El camino trapa serpenteando a lo largo de una colina en cuya parte más elevada se alza un viejo castillo. Su mole imponente oscurece un poco el panorama y sus lienzos de muralla están abrazados por el foso lleno de agua. El gnomo no consigue ver a nadie y observa que el puente levadizo está cerrado.
Lentamente de una ventana emplomada situado en lo alto del viejo torreón, sale una mano que deja caer una escala de cuerda, que culebrea en el aire hasta llegar al pié de la muralla. Cesa el tañido del laúd y ya solo se escucha el croar de las ranas que reinan en el agua del foso.
El gnomo ve aparecer de entre los arbustos situados al pie de la torre a un figura multicolor a la que, con el laúd en su espalda, le da un aire de caracol. Desde lejos se da cuenta de que la culera de su jubón es de otro color y que está vestido con harapos. Pero el trovador trepa como un mono por la escala mientras las manos que están en la ventana urgen su subida hasta, oh desgracia, una flecha lanzada desde lo alto de la muralla rasga el aire en busca de su espalda. El silbido de la flecha es sustituido por el alarido del trovador que se precipita al foso, todo ello tapado por el grito desgarrador que parece salir de las manos agarrotadas en el alfeizar de la ventana.
TULLERIAS
El gnomo no quiere saber nada más y huye despavorido, abandonando la protección de la seta. En su loca huida tropieza una y mil veces en las raíces que parecen buscar sus pies para hacerlo caer y no para hasta que su corazón parece salirse por su boca. Toma un respiro y sigue huyendo hasta atravesar el bosque en sentido opuesto hasta que otro rebumbio vuelve a llamar su atención.
Una algarabía de risas, una ascendente cadena de chillidos llena el aire y los autores de tamaño escándalo son un grupo de unos quince o veinte niños que juegan entre los parterres de las Tullerías. Un colorido racimo de globos está sujeto por una cuerda de seda a una rama de un cerezo cuajado de flores y el grupo de niños componen una sinfonía de colores que compite con el de las flores que llenan los parterres del jardín. Unos cuantos niños juegan al escondite, mientras otros pocos, tirados en el suelo, lanzan canicas de colores contra el gua que han hecho al pié de un rosal. Todo es luminosidad y alegría y el gnomo, confiado en la poca estatura de los niños, se atreve a dejar su escondite y se va acercando con disimulo al grupo.

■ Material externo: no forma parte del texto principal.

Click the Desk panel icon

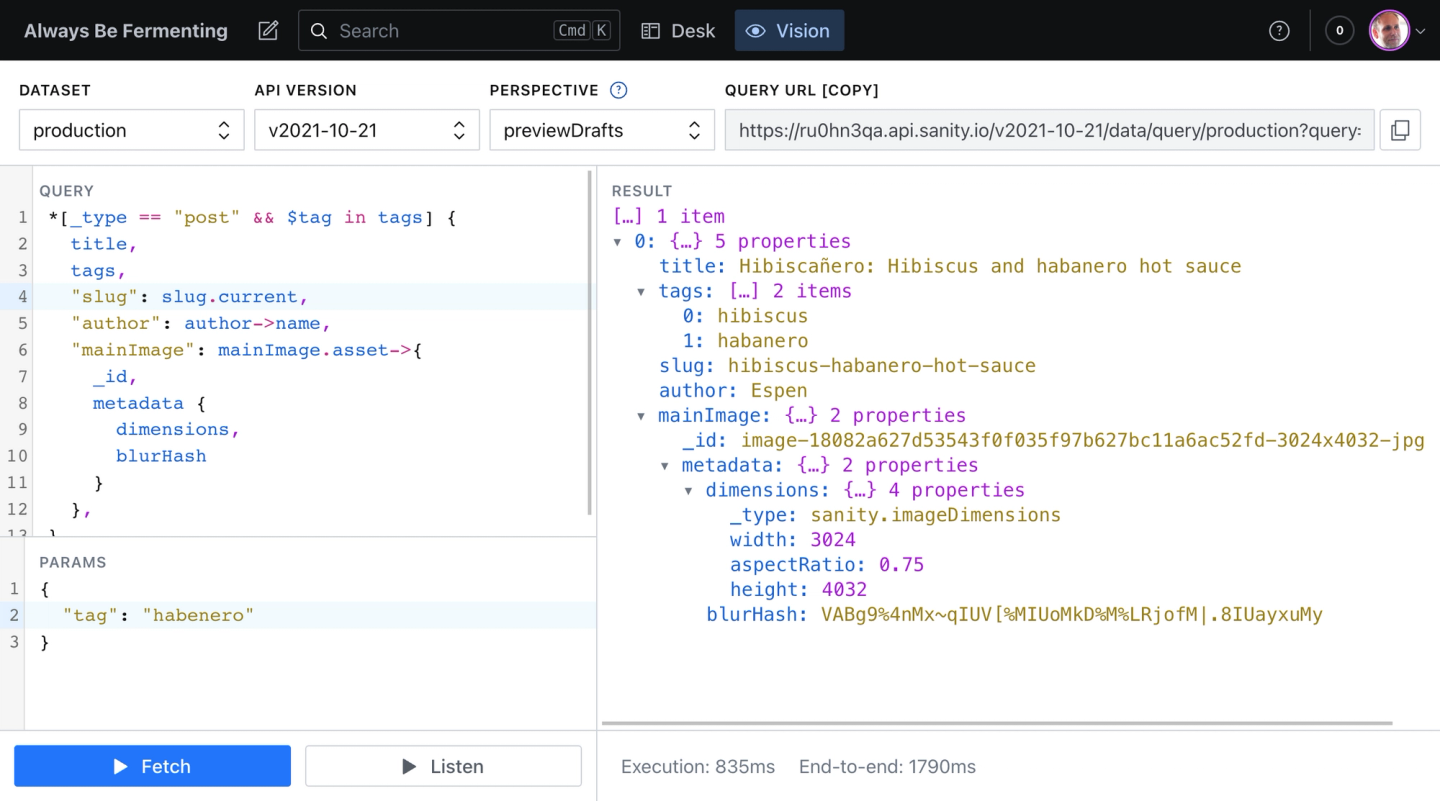651,30
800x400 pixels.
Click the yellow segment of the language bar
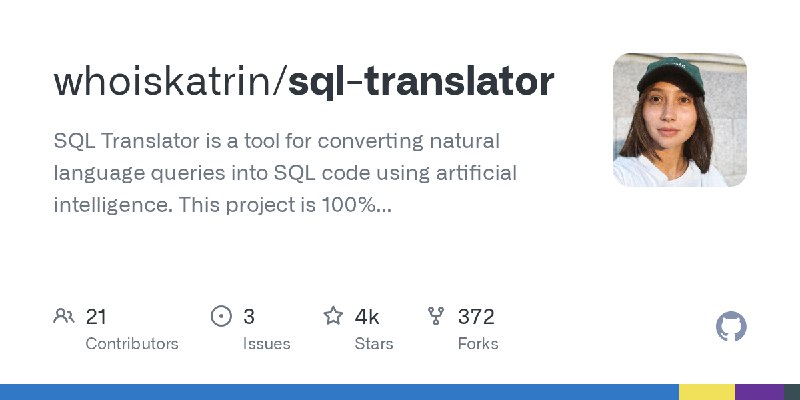tap(707, 392)
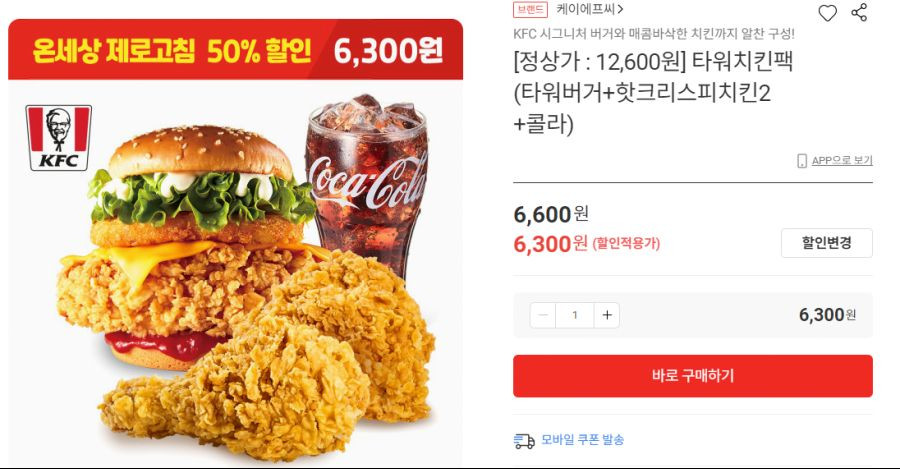Decrease quantity with the minus button
The image size is (900, 469).
click(x=543, y=315)
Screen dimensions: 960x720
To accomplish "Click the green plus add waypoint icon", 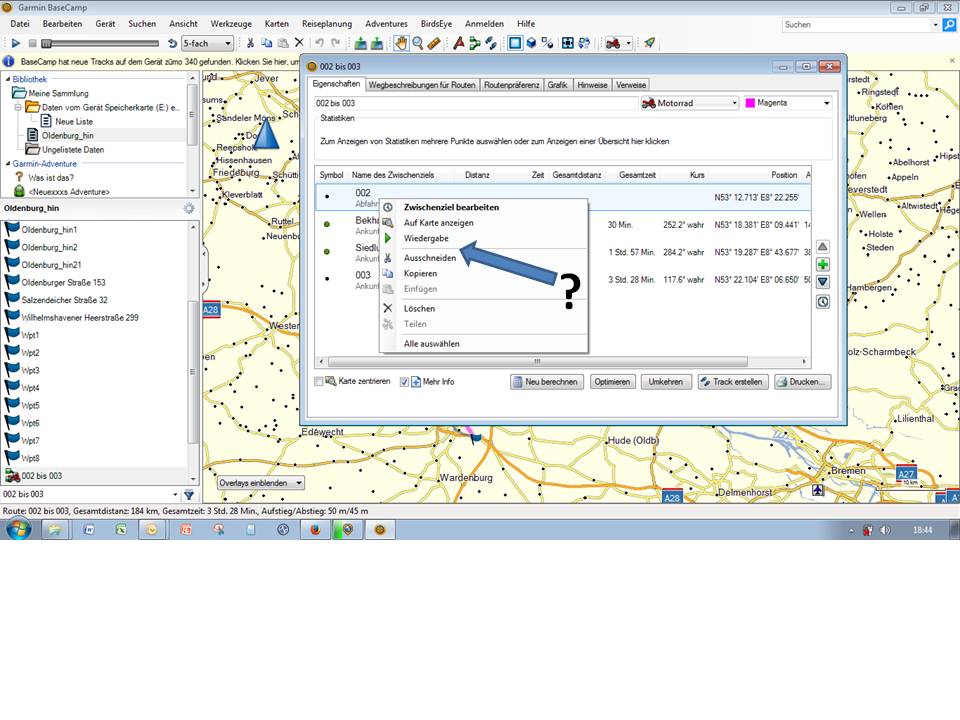I will [822, 264].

Uno de los niños agachados en el suelo se sorprende al ver la figurilla a la altura de sus ojos y se la señala a sus compañeros. Después, con suma delicadeza, lo levanta del suelo y comienza a acariciar su larga barba entrecana mientras otro de los niños da tirones al cascabel que pende de su gorro puntiagudo.
Pronto todos los niños han hecho un corro en torno al gnomo que no sabe si asustarse o sentirse feliz y este, a pesar de la diferencia de tamaño y a riesgo de ser aplastado por algún niño, participa en sus correrías.
BIDLO
Un chirrido creciente se impone a las risas. Un ritmo cansino y machacón que es causado por el lento avance de una enorme carreta a través de una avenida de las Tullerías, va destrozando a su paso todo lo que encuentra. Una pareja de grandes bueyes tira lentamente de ella, hundiendo sus pezuñas en la tierra mientras balancean lentamente sus cabezotas coronadas por guirnaldas de flores que caen a lo largo de sus flancos. Un enjambre de moscas los siguen y las bestias intentan espantarlas con sus rabos, pero aquellas no paran de importunar a las bestias. El carro avanza solo, sin una mano que la guíe, hasta llegar a la altura donde los niños juegan con el gnomo.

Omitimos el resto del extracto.